With the fourth anniversary approaching, investigators have released new photographs and videos showing a vehicle that may be connected to the crime. The vehicle matches a description they’ve been discussing with the media since last year.
“Due to the recent advancements in technology, new photographic and video evidence is being
released by Investigators of the Corinth Police Department regarding the Homicide Investigation of Amanda Clairmont,” they said in an August press release.
“The photograph and video have both been enhanced from their original versions and have allowed investigators to focus their attention on identifying the suspect vehicle as a 1999-2002 Red/Maroon Chevrolet Silverado Extended Cab or a 1999-2006 Red/Maroon GMC Sierra Extended Cab pickup truck," the release added.
Denton County Crimestoppers has also raised the reward for information leading to an arrest from $5,000 to $20,000.
Along with the images, Corinth Police also recirculated an older press release with information about Clairmont’s case.
"The case is still active and not cold." - Sam Kading, Corinth Police Department
Clairmont's family didn't reply to the Observer
's request for an interview.
In June 2020, Access Hollywood
, an entertainment outlet, aired an interview with Corinth Police Chief Jerry Garner and Clairmont’s brother Mike Gawlik, who had recently returned from military service.
“Even though it was back in 2017, I’m constantly still asked, ‘Well, what about that young lady?’” Garner said in the interview. “The community is collectively bothered by that till this day.”

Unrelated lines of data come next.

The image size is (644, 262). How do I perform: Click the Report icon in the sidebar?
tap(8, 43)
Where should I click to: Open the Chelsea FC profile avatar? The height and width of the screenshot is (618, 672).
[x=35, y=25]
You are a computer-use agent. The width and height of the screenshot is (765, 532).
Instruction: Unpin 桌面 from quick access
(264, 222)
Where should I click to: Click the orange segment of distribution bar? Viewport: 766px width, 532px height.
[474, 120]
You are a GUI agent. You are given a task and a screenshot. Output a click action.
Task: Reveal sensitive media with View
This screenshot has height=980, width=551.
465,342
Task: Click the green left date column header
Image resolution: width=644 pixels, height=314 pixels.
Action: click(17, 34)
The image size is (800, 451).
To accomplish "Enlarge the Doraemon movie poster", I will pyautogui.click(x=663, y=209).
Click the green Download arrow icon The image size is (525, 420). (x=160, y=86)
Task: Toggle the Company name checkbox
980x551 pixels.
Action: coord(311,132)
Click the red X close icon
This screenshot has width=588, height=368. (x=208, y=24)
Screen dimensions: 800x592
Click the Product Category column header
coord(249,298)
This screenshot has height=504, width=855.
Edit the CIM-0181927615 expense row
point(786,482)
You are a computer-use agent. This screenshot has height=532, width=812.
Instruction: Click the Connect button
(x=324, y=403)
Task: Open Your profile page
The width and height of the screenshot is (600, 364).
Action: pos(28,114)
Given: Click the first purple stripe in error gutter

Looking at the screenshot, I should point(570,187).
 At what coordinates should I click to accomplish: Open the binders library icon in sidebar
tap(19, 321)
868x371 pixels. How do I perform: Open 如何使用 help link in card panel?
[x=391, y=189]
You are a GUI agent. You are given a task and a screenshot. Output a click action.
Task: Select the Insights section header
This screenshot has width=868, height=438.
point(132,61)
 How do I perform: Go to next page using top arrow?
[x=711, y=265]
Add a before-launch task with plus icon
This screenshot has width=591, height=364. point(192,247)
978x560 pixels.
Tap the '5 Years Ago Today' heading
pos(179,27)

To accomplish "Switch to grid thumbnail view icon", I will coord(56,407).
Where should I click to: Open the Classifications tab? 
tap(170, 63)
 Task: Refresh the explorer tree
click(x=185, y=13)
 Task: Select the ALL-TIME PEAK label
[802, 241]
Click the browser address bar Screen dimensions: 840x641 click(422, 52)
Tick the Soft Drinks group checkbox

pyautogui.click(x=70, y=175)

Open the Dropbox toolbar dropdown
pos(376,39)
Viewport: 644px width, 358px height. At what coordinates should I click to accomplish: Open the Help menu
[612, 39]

Garner said the murder happened sometime between midnight and 1 a.m. Nov. 19, 2017. According to the press release, police discovered Clairmont's body with gunshot wounds in her car around 6 a.m. at the 5700 block of Interstate 35E. They later identified the body and discovered Clairmont was a student and a makeup artist at Nordstrom in Frisco.
“I think it’s fair to say that there has been more than one person we have looked at,” Garner told Access Hollywood
. “But we’re needing to take that information a little further now."
According to the release, investigators have received assistance from the Denton County Sheriff’s Office, the Tarrant County Medical Examiner, the FBI and the Texas Rangers, whom they claim “have been particularly active in this case.”
Investigators say Clairmont had been in the Fry Street bar area in Denton shortly before her murder and while driving later, for some reason, “apparently pulled into the parking lot to speak to one or more persons in a red vehicle."
She was shot not long after that. “The Corinth Police Department is seeking information from anyone who may have seen something that night either at the shooting scene or elsewhere," the release notes.
Speaking to Access Hollywood
, Gawlik asked anyone with information to come forward. “Please, if anybody knows anything, I think it’s really important that you bring that to the table because we’re not going to be able to close this case unless everybody comes forward with every bit of knowledge.”
“What would you hope to say to Amanda?” the reporter asked. “What would you say to her if you could?”
“I miss our talks,” he replied, fighting back to tears. “I miss, more importantly, the support and love that she gave through my trial and tribulation. It was just nice to be able to associate with somebody who was so closely related in personality with our [late] mother. And that was the last link that I had personally to our mother. I miss her and I love her very much.”